Saturday, August 11, 2007

remember me

The distance, in space, in time, feels greater than it is. And yet, my watch is still on Ghana time, 4 hours fast, and I no longer have the excuse that keeping it that way will help me remember to take my malaria pills. But why bother changing it anyway? I bought the watch in Ghana; let it remain Ghanaian at least a while longer. That way I can never forget.

Before we left, many people asked me, and all the other departing volunteers, not to forget them. As if that were possible. But I started to think that maybe “forget,” like every other word, means something different to them than it does to us. To me, “forget” means “to not remember, to no longer have memory of.” But for them, I think, “forget” means “to not think on or about.” The “correct” discourse these days on reconciliation is that you cannot forgive and forget, you must forgive but remember, but that’s based on a particular western connotation of “forget.” For Africa, though, maybe it is possible to forgive and forget, to forgive and not dwell on. The past must certainly be remembered: the good things embraced and passed on, the bad things learned from. But little good can be done by dwelling on the particulars of who committed what atrocity against whom. Of course, that is largely what the Truth and Reconciliation Commission aims to do, for heaven forbid the Liberians forgive and forget. Discourse is everything — meaning, nothing. But the TRC has its place and time will tell what good it can do for Liberia – but before it can really do anything it needs to do a better job informing the people of what it is and what it’s doing and why and how that matters. Because there are perpetrators who want to apologize and be forgiven, and there are victims who want to be apologized to so that they can forgive but right now that’s not really happening in any ordered manner.

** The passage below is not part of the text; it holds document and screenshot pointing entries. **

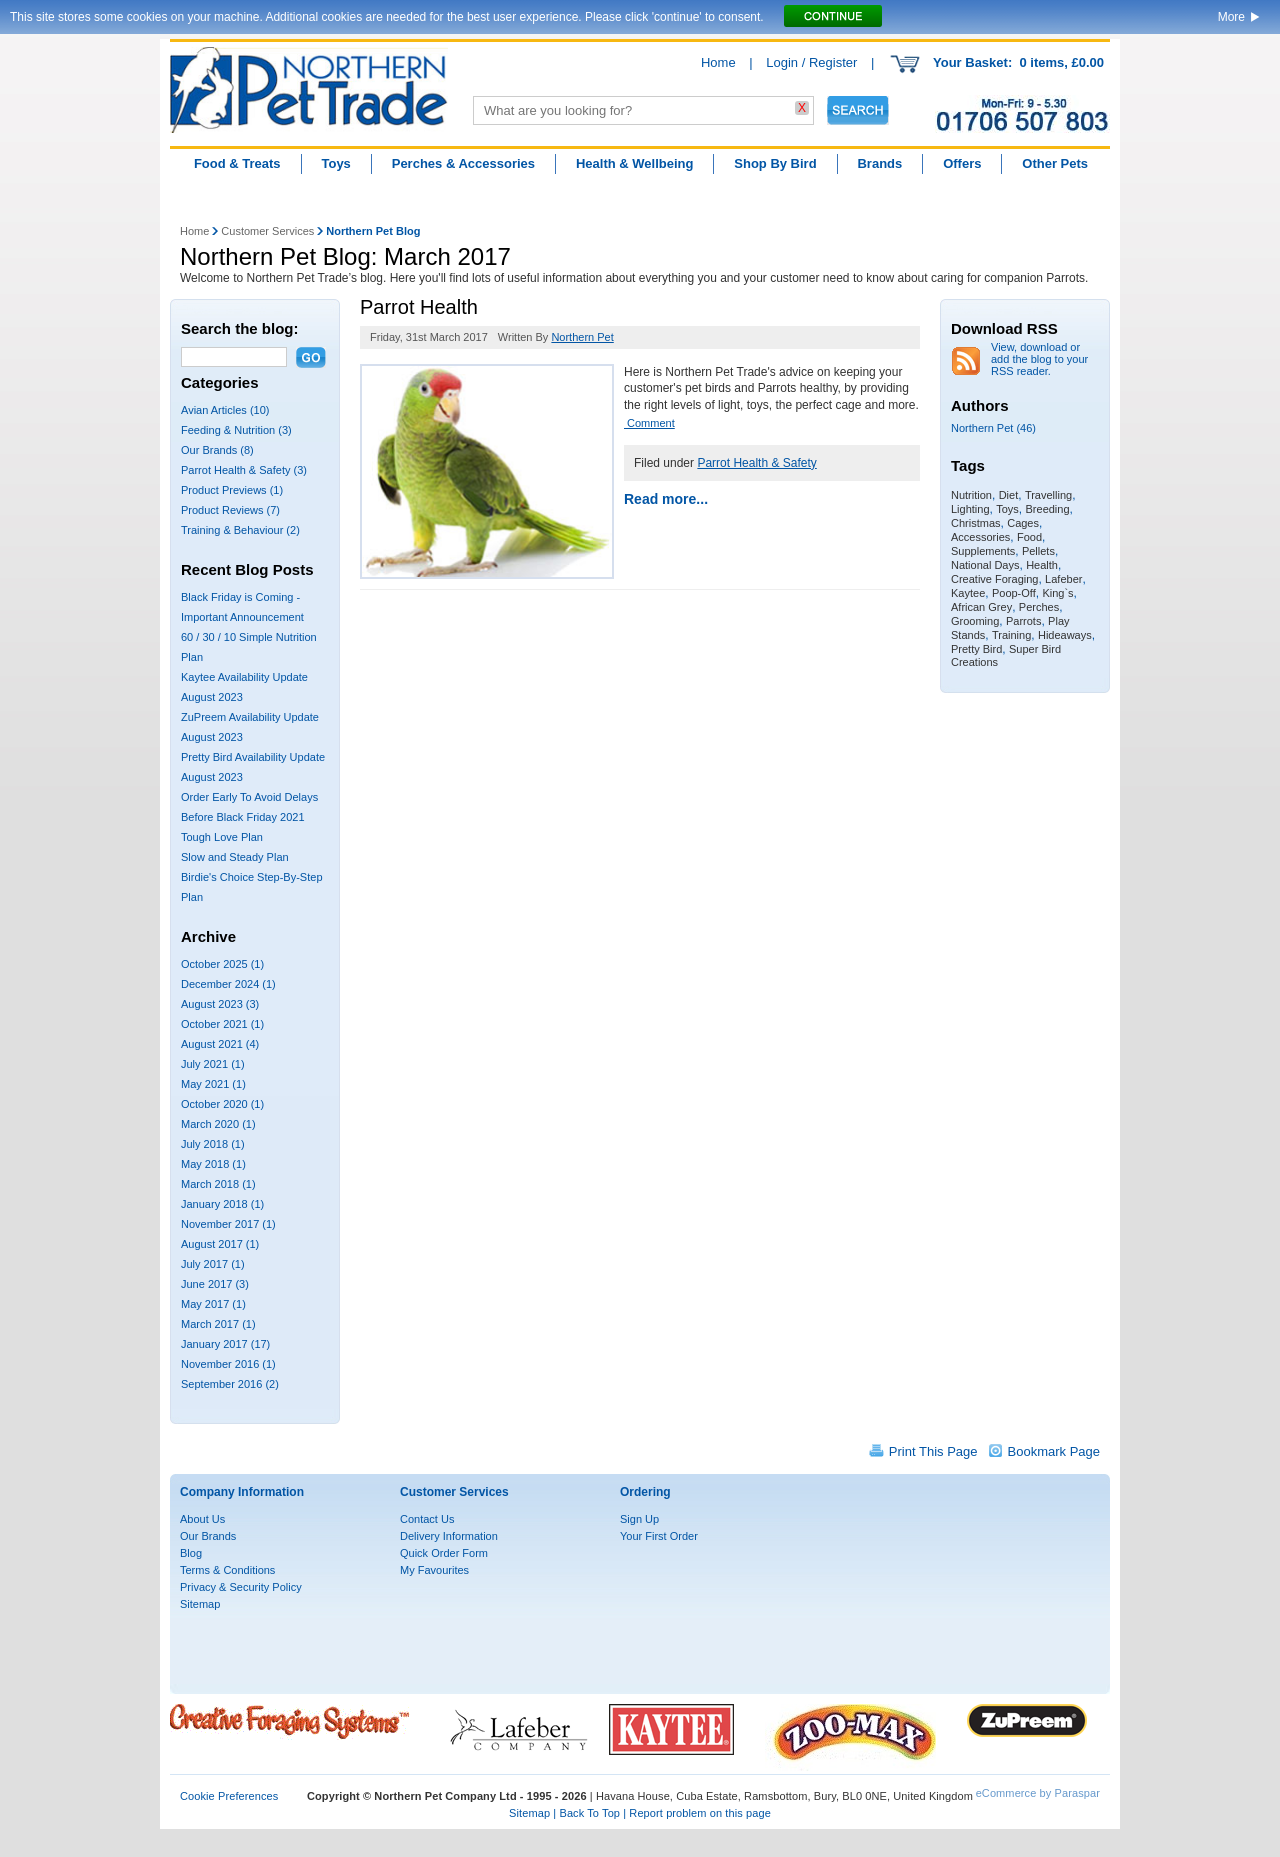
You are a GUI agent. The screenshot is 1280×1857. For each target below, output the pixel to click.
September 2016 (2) (230, 1384)
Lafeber (1063, 579)
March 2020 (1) (218, 1124)
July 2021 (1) (213, 1064)
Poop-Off (1014, 593)
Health (1042, 565)
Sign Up (639, 1519)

Enough about what others forget or remember. What do I do, now that I have left? How do I remember? And how can I let the Liberians know that I remember – and not just that I have memories of them stored away inside me, but that I think about them? I have plenty of email addresses (and plenty of them have mine) but there are challenges to keeping in touch. Any maintained relationship, if it’s kept up for more than a couple weeks (which I find doubtful, based partly on my own inability to expediently respond to emails), will undoubtedly become more than I was looking for, with confessions of love and requests for financial support in times of trouble. I can’t continue to deal with the BS that was driving me crazy after 6 weeks. And yet I can’t just leave them there. I can escape, I can forget. I can act like my time in Africa was just a little trip into other people’s lives, and I can just leave with my pictures and memories, as though the people I met and talked to and befriended and cared about were no different from elephants I might have seen had I traveled to northern Ghana. (So much for “Humanizing Refugees.”) I can’t just take what I want from Africa, the lessons, the friends, the experiences, the burdens, without giving back in return. When I was there, I gave, or at least I tried. But even now I’m still benefiting from Africa, yet who knows if Africa is still benefiting from me? (It should be. I told Meredith to finish up my unfinished business. But what about the people, what about the relationships? Those are mine and mine alone, and who am I to desert them?) I’m morally confused right now, because I don’t know that love is any better than hate for this world, but it still seems that to do something is better than to do nothing (though better is a misleading word). It may be for good, it may be for bad, in all likelihood it will be a combination of both – but I cannot disconnect.